18 Filer as a Key Large Value Store
Chris Lu edited this page 2021-01-13 12:11:53 -08:00

Key-Large-Value Store

Usually a distributed file system is considered slow but with large capacity, while a distributed key-value store is not advised to store large binary objects.

What about a key value system that can store small and large objects with almost unlimited capacity?

It is true that key-value stores are limited by the storage capacity. As the data size grows, KV stores usually get slower due to more IO cost. For example, Cassandra needs to compact its log-structured-merge tree periodically, when all key and value data are sorted, merged, and persisted to disk multiple times. The larger data size can only slow down the operations.

We can store the large value data outside of KV stores, and only store the reference in KV stores.

With SeaweedFS, a large value can be stored as a chunk on volume servers and can be referenced by a 16-byte chunk id. In addition, the smaller values can be stored directly in KV stores, saving one network hop. So you can get an efficient KV store with almost unlimited size, while still have the same access speed for small values and reasonable speed for larger values.

How to do it?

There are two tricks:

  • Usually the entries are in one folder. You can configure for Super Large Directories. It will avoid the additional work to maintain the file list in the large folder.
  • Optionally configure to store small values in filer store. E.g., weed filer -saveToFilerLimit=1024 will store values less than 1KB to filer store itself. Accessing these small entries are basically no difference than accessing the underlying key-value stores directly.
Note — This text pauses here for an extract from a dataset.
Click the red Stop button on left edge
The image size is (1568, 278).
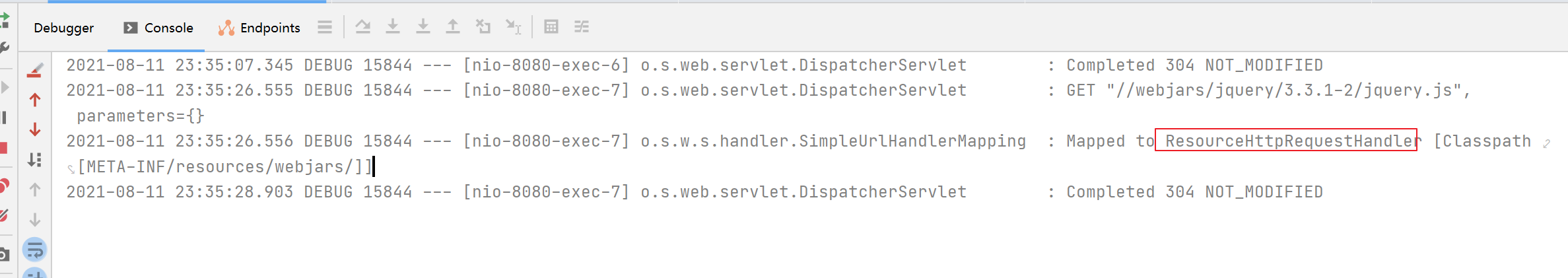(3, 148)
AWS S3 is a poor key-value store

Using AWS S3 as a key-value store is tempting due to its unlimited capacity. However, AWS S3 has no SLA for its access latency since there are a lot of noisy neighbors.

What is more, the API cost is a big concern. AWS S3 seems cheap for storage, but for small objects which requires frequent access, the API cost can quickly add up at $0.005 for 1 thousand PUT/DELETE requests.

If we need to test with 1 million objects:

  • 1 million write operations cost $5, or $150/month for 12 operations/second in production.
  • Another $5 to clean up the 1 million test objects.

So not only it is fairly slow, but also it is expensive to use S3 as a key-value store.

Benchmark with YCSB as a Key-Value store

Yahoo! Cloud Serving Benchmark(YCSB) is a framework for evaluating the performance of different “key-value” and “cloud” serving stores.

SeaweedFS Benefits

The databases usually is much more expensive than SeaweedFS for the same capacity. It would be nice to to quickly store and access files with unlimited disk space, and only store a file name in the main database.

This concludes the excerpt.